» What the exercise asks:
For this exercise, reproduce the entries below exactly, but only from the line containing "甘谷：辣椒飘香 石臼热销 (1118, 798)" through the line containing "Shipping & Returns (367, 2319)", both included.

---*---

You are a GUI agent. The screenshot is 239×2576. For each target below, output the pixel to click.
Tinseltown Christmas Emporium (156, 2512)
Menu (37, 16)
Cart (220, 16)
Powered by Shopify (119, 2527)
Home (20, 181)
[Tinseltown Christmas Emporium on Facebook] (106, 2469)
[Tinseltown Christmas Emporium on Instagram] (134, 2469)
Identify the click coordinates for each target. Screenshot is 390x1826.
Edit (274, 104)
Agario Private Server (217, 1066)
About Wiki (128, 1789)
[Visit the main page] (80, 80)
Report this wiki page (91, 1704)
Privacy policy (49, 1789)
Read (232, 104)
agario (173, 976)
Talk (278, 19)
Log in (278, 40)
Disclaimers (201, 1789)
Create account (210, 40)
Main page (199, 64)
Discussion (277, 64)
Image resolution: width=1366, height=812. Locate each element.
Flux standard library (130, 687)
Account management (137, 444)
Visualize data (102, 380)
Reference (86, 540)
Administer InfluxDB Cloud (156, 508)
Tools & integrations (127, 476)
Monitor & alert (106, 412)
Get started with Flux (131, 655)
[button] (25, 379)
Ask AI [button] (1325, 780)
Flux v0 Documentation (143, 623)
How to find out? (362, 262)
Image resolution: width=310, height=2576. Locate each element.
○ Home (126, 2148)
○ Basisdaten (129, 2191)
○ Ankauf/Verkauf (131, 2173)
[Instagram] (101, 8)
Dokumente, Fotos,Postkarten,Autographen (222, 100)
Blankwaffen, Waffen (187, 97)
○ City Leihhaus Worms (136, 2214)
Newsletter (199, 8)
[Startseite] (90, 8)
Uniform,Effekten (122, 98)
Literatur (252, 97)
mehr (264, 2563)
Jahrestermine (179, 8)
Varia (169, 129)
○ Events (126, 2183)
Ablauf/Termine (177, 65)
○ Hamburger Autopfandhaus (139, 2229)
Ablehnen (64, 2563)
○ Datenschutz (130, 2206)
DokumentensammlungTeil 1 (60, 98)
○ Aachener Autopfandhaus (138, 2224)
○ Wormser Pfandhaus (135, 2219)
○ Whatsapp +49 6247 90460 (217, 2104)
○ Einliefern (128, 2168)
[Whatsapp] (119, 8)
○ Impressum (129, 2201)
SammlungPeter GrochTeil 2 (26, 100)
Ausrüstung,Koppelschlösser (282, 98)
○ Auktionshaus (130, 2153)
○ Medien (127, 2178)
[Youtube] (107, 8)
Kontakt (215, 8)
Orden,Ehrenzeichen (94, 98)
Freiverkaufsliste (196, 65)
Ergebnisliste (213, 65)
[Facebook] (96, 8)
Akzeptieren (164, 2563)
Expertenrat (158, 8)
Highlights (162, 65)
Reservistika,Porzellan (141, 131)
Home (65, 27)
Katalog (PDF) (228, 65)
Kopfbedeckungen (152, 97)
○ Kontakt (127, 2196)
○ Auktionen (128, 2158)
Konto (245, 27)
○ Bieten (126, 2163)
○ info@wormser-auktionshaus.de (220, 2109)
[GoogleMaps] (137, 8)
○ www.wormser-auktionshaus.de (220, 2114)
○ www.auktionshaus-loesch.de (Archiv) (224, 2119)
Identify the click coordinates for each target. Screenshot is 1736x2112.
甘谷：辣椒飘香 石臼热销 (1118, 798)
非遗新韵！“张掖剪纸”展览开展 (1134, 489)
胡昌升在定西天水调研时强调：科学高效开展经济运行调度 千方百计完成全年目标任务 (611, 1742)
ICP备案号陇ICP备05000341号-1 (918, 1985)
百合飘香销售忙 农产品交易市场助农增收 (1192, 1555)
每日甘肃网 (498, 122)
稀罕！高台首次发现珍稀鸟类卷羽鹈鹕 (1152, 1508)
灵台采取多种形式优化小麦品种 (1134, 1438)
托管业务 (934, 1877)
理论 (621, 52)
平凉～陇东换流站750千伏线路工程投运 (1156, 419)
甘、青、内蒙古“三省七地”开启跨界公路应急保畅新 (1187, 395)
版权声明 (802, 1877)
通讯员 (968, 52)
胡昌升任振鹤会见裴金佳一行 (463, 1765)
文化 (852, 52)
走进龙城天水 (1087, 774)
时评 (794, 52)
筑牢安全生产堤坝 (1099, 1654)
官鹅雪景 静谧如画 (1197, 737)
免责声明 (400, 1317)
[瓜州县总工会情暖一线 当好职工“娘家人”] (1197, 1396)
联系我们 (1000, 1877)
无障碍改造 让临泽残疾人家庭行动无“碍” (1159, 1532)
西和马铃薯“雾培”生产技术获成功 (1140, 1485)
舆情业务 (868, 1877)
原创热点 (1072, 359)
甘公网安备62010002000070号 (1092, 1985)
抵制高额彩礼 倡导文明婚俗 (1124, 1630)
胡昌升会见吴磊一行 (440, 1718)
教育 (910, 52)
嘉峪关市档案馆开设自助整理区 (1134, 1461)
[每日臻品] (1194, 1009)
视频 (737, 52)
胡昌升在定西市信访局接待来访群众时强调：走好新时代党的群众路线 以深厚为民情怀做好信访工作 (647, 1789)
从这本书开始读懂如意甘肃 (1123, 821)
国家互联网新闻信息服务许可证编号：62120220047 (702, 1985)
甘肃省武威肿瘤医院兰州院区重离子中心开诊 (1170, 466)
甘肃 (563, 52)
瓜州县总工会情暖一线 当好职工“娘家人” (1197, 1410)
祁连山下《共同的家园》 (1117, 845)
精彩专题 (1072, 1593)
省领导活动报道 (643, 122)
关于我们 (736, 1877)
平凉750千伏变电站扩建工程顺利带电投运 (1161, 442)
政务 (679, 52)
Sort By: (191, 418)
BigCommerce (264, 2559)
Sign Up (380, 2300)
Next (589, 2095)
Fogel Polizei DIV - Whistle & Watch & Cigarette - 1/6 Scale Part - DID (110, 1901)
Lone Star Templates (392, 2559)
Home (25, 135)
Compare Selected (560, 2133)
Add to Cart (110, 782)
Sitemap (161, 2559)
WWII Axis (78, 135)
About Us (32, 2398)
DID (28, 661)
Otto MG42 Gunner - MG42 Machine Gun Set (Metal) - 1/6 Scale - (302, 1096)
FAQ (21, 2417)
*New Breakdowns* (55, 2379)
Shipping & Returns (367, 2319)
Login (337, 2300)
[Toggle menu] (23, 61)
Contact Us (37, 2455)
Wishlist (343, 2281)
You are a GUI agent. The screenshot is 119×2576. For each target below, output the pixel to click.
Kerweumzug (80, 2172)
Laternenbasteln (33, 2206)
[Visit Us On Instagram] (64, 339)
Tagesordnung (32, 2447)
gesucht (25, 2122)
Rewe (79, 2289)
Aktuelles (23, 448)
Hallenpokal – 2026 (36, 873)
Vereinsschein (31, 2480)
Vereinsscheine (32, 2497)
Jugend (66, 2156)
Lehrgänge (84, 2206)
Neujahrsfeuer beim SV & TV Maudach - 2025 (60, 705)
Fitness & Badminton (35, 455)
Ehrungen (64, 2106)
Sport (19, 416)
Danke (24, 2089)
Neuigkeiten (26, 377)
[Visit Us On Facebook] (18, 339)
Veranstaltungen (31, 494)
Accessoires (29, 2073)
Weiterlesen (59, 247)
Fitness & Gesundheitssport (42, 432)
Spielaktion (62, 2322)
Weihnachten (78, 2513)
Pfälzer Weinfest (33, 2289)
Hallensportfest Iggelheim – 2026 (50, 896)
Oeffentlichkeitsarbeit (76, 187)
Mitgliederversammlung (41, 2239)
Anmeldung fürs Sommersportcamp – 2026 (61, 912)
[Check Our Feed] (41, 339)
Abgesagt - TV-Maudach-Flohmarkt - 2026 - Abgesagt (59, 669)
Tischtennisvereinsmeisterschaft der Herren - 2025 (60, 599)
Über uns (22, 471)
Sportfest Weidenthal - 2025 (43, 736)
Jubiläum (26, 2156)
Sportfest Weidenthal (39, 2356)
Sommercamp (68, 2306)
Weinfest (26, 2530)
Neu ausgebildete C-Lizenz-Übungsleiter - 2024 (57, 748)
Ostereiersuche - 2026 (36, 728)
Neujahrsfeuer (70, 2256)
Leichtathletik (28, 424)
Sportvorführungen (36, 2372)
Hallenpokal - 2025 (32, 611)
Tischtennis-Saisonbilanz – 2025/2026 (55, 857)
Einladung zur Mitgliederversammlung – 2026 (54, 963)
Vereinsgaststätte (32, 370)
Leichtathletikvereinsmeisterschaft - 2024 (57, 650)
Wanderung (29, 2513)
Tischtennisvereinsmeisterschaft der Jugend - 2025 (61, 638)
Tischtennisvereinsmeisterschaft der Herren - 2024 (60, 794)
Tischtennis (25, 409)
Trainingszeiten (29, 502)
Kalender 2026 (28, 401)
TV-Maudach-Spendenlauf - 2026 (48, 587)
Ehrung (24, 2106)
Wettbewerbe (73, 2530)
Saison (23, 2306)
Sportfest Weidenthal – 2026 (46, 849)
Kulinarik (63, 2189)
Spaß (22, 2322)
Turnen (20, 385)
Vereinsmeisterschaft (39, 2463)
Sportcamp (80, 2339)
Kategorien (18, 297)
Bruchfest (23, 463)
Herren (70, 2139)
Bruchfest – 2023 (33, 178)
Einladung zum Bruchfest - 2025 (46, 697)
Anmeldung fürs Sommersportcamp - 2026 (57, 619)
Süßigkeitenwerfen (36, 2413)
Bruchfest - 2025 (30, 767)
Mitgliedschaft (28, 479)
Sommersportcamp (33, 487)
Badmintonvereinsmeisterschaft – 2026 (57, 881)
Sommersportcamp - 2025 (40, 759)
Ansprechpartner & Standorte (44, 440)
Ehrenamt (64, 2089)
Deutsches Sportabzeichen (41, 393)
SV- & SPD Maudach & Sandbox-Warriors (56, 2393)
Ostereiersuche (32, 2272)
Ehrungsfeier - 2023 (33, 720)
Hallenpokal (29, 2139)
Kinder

---*---

» Task answer:
甘谷：辣椒飘香 石臼热销 (1118, 798)
非遗新韵！“张掖剪纸”展览开展 (1134, 489)
胡昌升在定西天水调研时强调：科学高效开展经济运行调度 千方百计完成全年目标任务 (611, 1742)
ICP备案号陇ICP备05000341号-1 (918, 1985)
百合飘香销售忙 农产品交易市场助农增收 (1192, 1555)
每日甘肃网 (498, 122)
稀罕！高台首次发现珍稀鸟类卷羽鹈鹕 (1152, 1508)
灵台采取多种形式优化小麦品种 (1134, 1438)
托管业务 (934, 1877)
理论 (621, 52)
平凉～陇东换流站750千伏线路工程投运 (1156, 419)
甘、青、内蒙古“三省七地”开启跨界公路应急保畅新 (1187, 395)
版权声明 (802, 1877)
通讯员 (968, 52)
胡昌升任振鹤会见裴金佳一行 (463, 1765)
文化 (852, 52)
走进龙城天水 (1087, 774)
时评 (794, 52)
筑牢安全生产堤坝 (1099, 1654)
官鹅雪景 静谧如画 (1197, 737)
免责声明 (400, 1317)
[瓜州县总工会情暖一线 当好职工“娘家人”] (1197, 1396)
联系我们 (1000, 1877)
无障碍改造 让临泽残疾人家庭行动无“碍” (1159, 1532)
西和马铃薯“雾培”生产技术获成功 (1140, 1485)
舆情业务 (868, 1877)
原创热点 (1072, 359)
甘公网安备62010002000070号 (1092, 1985)
抵制高额彩礼 倡导文明婚俗 (1124, 1630)
胡昌升会见吴磊一行 (440, 1718)
教育 (910, 52)
嘉峪关市档案馆开设自助整理区 (1134, 1461)
[每日臻品] (1194, 1009)
视频 (737, 52)
胡昌升在定西市信访局接待来访群众时强调：走好新时代党的群众路线 以深厚为民情怀做好信访工作 (647, 1789)
从这本书开始读懂如意甘肃 (1123, 821)
国家互联网新闻信息服务许可证编号：62120220047 (702, 1985)
甘肃省武威肿瘤医院兰州院区重离子中心开诊 (1170, 466)
甘肃 (563, 52)
瓜州县总工会情暖一线 当好职工“娘家人” (1197, 1410)
祁连山下《共同的家园》 (1117, 845)
精彩专题 (1072, 1593)
省领导活动报道 (643, 122)
关于我们 (736, 1877)
平凉750千伏变电站扩建工程顺利带电投运 (1161, 442)
政务 (679, 52)
Sort By: (191, 418)
BigCommerce (264, 2559)
Sign Up (380, 2300)
Next (589, 2095)
Fogel Polizei DIV - Whistle & Watch & Cigarette - 1/6 Scale Part - DID (110, 1901)
Lone Star Templates (392, 2559)
Home (25, 135)
Compare Selected (560, 2133)
Add to Cart (110, 782)
Sitemap (161, 2559)
WWII Axis (78, 135)
About Us (32, 2398)
DID (28, 661)
Otto MG42 Gunner - MG42 Machine Gun Set (Metal) - 1/6 Scale - (302, 1096)
FAQ (21, 2417)
*New Breakdowns* (55, 2379)
Shipping & Returns (367, 2319)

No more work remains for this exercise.